In the optical relay transmission device 2, this is received by the optical receiver 22 and is 0.
/E conversion, the monitoring information 25 is further allocated to the specific position 16 following the specific position 16 to which the monitoring information 15 has been allocated, and this is converted to E10 by the optical transmitter 21 and transmitted via the optical fiber 6. It is relayed to the optical relay transmission device 3.

In the optical relay transmission equipment 3, in exactly the same way, this is converted to 0/E, the monitoring information 35 is assigned to the specific position 16 that comes after the specific position 16 to which the monitoring information 25 has been assigned, and the optical terminal equipment converts it to E10. Relay to 4. In the tip station device 4, this is received by the optical receiver 42, O/E converted, and the monitoring information 14, 15, 2 assigned to each specific position is added to the main information 13.
5.35 is decomposed according to a predetermined format. Second
The lower part of the figure shows monitoring information decomposed according to this predetermined format. 18 in the figure is unused sub information.

As a result, the optical terminal equipment 1. Monitoring information 14, 15, 25.35 of optical relay transmission equipment 2.3 does not use intervening copper wires,
The signal is transmitted to the optical terminal device 4 only through the optical fiber 6.

In the above embodiment, a digital signal is transmitted by relaying two optical relay transmission devices, but the number of optical relay transmission devices may be one or three or more.

Also, the format of the main information and monitoring information may be
What is shown in FIG. 2 is one example, and the order, number, etc. of the signals may be changed, and in any case, the same effects as in the above embodiment can be achieved.

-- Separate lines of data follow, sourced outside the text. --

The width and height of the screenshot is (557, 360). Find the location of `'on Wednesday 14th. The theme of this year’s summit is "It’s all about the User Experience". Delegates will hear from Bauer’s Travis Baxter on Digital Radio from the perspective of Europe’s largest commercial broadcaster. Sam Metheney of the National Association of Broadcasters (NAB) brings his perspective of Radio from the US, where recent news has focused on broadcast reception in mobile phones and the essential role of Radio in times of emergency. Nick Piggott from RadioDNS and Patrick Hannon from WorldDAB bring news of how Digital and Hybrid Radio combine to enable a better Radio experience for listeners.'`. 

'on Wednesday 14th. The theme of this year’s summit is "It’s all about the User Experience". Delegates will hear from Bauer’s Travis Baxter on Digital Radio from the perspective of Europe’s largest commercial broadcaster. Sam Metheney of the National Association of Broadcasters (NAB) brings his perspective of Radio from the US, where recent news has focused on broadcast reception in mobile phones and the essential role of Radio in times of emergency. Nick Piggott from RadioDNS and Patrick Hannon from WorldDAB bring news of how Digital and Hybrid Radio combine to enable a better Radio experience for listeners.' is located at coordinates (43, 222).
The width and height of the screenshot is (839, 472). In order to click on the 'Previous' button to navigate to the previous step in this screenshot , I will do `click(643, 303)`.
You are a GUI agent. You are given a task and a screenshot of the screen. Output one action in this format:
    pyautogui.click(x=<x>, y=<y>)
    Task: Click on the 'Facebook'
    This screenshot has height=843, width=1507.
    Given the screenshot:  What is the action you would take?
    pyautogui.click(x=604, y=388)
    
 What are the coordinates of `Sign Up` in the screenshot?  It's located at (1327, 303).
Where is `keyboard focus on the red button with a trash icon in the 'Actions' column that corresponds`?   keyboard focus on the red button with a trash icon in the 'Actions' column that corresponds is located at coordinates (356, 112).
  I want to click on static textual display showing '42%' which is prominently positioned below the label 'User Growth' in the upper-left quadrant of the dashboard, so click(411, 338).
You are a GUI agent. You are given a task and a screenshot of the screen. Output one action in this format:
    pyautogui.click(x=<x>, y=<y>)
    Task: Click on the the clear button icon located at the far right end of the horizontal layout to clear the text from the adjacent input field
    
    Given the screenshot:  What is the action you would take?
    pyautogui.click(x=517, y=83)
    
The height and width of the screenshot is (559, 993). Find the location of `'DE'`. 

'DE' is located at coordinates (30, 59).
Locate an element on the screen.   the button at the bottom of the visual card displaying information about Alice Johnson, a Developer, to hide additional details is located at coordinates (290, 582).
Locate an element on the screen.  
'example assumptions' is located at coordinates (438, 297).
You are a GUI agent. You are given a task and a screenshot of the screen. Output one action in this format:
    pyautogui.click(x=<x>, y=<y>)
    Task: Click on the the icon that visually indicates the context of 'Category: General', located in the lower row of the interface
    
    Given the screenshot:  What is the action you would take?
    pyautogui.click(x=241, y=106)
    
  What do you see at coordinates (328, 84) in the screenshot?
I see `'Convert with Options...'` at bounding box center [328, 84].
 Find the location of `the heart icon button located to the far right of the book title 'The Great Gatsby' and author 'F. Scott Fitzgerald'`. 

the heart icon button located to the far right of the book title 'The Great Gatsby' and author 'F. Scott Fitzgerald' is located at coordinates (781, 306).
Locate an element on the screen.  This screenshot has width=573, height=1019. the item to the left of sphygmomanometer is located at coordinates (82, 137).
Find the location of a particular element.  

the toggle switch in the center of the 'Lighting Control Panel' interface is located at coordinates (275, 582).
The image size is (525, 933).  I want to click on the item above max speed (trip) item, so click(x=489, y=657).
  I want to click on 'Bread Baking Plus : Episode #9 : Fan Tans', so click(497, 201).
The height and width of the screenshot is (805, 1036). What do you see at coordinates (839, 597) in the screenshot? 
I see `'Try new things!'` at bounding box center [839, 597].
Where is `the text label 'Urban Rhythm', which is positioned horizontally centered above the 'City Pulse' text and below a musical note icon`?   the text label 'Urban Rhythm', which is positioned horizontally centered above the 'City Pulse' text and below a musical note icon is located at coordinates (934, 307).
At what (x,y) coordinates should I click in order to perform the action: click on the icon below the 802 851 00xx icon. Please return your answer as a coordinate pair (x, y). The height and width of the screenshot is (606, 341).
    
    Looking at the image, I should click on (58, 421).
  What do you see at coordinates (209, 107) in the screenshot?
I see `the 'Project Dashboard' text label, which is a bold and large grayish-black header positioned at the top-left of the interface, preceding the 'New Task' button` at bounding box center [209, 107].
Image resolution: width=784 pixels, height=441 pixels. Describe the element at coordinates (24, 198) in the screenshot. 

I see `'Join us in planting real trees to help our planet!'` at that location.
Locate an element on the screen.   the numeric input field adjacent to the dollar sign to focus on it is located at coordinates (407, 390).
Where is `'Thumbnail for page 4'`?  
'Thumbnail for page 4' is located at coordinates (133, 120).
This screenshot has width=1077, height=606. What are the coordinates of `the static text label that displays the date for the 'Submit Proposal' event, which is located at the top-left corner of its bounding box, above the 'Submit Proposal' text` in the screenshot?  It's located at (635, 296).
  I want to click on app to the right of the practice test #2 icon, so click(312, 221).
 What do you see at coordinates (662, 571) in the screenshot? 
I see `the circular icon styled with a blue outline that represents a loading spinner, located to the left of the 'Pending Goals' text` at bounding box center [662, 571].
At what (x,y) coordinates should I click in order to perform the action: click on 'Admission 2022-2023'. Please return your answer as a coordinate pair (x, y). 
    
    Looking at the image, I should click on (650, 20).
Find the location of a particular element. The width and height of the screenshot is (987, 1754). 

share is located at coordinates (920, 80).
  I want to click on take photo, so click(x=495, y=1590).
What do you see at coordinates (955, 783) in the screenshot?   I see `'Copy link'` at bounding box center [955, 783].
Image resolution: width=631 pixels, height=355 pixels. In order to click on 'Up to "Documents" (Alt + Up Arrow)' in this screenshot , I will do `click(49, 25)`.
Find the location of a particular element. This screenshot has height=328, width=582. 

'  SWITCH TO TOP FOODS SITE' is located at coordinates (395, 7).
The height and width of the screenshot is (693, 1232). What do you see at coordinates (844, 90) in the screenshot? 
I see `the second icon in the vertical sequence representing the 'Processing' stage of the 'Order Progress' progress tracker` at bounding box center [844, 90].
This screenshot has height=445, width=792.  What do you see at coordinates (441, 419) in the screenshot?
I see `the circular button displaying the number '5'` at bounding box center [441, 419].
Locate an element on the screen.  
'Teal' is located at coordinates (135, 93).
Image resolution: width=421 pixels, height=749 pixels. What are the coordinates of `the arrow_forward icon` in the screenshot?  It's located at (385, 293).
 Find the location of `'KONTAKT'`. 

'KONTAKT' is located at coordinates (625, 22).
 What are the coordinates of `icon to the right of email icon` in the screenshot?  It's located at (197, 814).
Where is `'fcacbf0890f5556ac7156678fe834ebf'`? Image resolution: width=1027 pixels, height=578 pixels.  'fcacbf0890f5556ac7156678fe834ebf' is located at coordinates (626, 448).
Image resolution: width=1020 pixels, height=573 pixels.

[Effect of the invention] As described above, according to this invention, CMI in main information
Since the configuration is configured such that each piece of monitoring information is assigned and transmitted in a predetermined format to a specific position where a code rule violation has been added, it is possible to transmit the monitoring information as an optical signal through an optical fiber, and it can be transmitted from an optical cable. This has the effect of eliminating copper wires, reducing costs, and providing a highly reliable optical relay transmission system that is resistant to noise because it is not affected by induction or the like.

[Brief explanation of the drawing]

Figure 1 is a system diagram showing an optical relay transmission system according to an embodiment of the present invention, Figure 2 is an explanatory diagram showing the format of its main information and monitoring information, and Figure 3 is a system diagram showing a conventional optical relay transmission system. It is a diagram. 1.4 is the tip station equipment, 2 and 3 are the optical relay transmission equipment, 6 is the optical fiber, 13, 43, 113, 143 are the main information, 16
is a specific position, 14.15, 25.35.44, 114,
125, 135, 144.145 is monitoring information. In addition, in the figures, the same reference numerals indicate the same or equivalent parts. (outside 26 no

Claims (1)

[Claims] An optical relay transmission device is placed between the optical terminal equipment, and the optical fibers are used to connect them, and the main information converted by the code mark inversion code from the optical terminal equipment on the transmitting side is sent to the receiving side. In the optical relay transmission system for transmitting data to the optical terminal equipment of the transmitting side, the transmitting side optical terminal equipment, the optical relay An optical relay transmission method characterized by sequentially allocating and transmitting each monitoring information of a transmission device.